The Wake of the Ferry II
John Sloan ( 1907 )
Sloan began painting The Wake of the Ferry II on May 8, 1907, soon after completing arrangements for the exhibition of The Eight to be held at Macbeth Gallery the following February. In this work, Sloan captured the boat/river theme that was popular among the members of his circle, injecting a human element into the painting. The subject may well have been suggested by the occasions when Sloan accompanied his wife, Dolly, to the Jersey City ferry on her way to Philadelphia for medical treatments.
He executed the first version, The Wake of the Ferry I—currently at the Detroit Institute of Arts—on March 19, 1907, after returning from a ferry ride to Jersey City. Soon after, however, Sloan threw a rocking chair at the painting during a quarrel with his wife, damaging the sky area. When he began The Wake of the Ferry II on May 8, he made some changes; the elimination of background activity, the reduction of the palette to tonal grays, and the listless pose of the figure create a more somber and personal experience. The composition reinforces the mood; the ferry’s tilted framing of the river view is arresting, and the diagonal of the wake receding into the mist reinforces the sense of loneliness and distance.
Duncan Phillips admired Sloan’s ability to evoke a specific mood. “Sloan, during that earlier New York period,” he wrote, “was a splendid painter and space composer. He could take the ugly facts of a scene like the deck of a ferry boat on a rainy day and make his use of gray not only dramatic but infinitely subtle in its scale of ‘values.’” Another critic described The Wake of the Ferry II as “one of the few really first-rate mood paintings in early 20th-century American Art.”

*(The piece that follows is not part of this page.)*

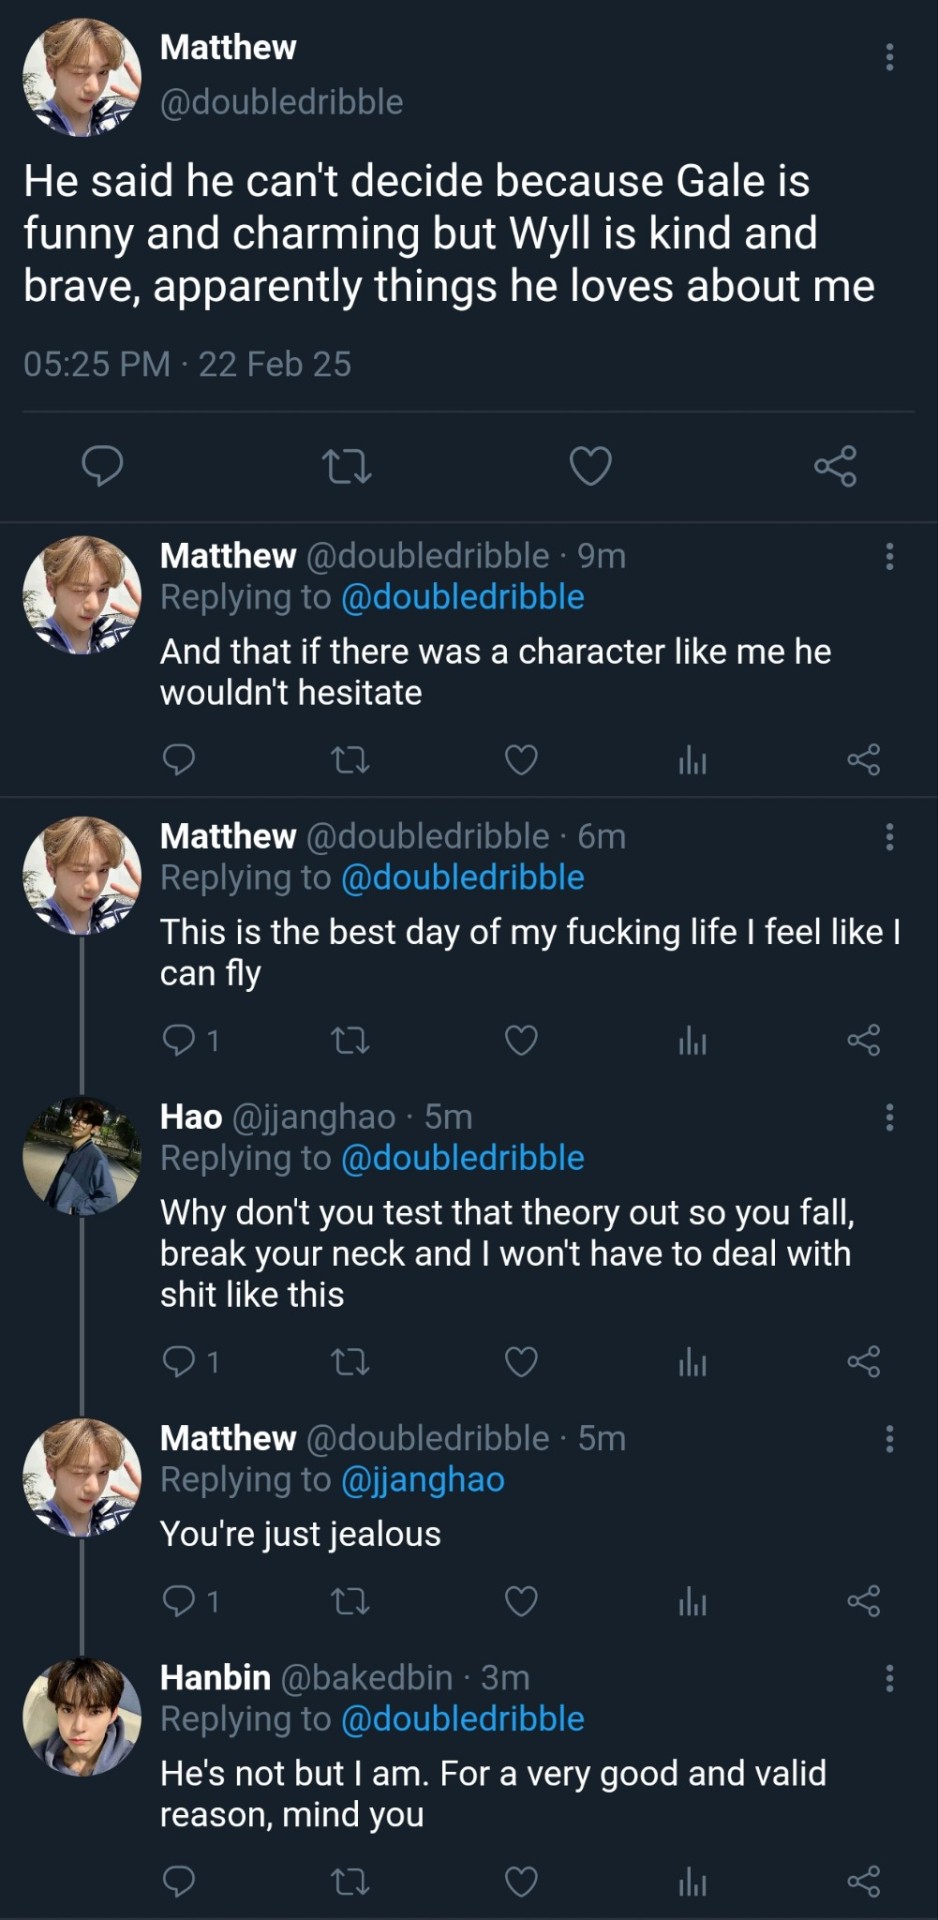Open the three-dot menu on Hanbin's reply
This screenshot has width=938, height=1920.
[889, 1678]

In 1949 the Cleveland Print Club asked Sloan to make an etching of it for its membership. Sloan refused, saying he did not like to reproduce early work. However, when the Art Students League asked Sloan to make an etching for sale to their members, he agreed, choosing to portray “merry-making mourners on the front of a ferry boat”—The Wake on the Ferry II—”for the amusement of collectors who could appreciate the contrast with the more romantic realism of his 1907 painting.” In 1971 the painting was selected by the United States Postal Service for a stamp commemorating the centennial year of Sloan’s birth.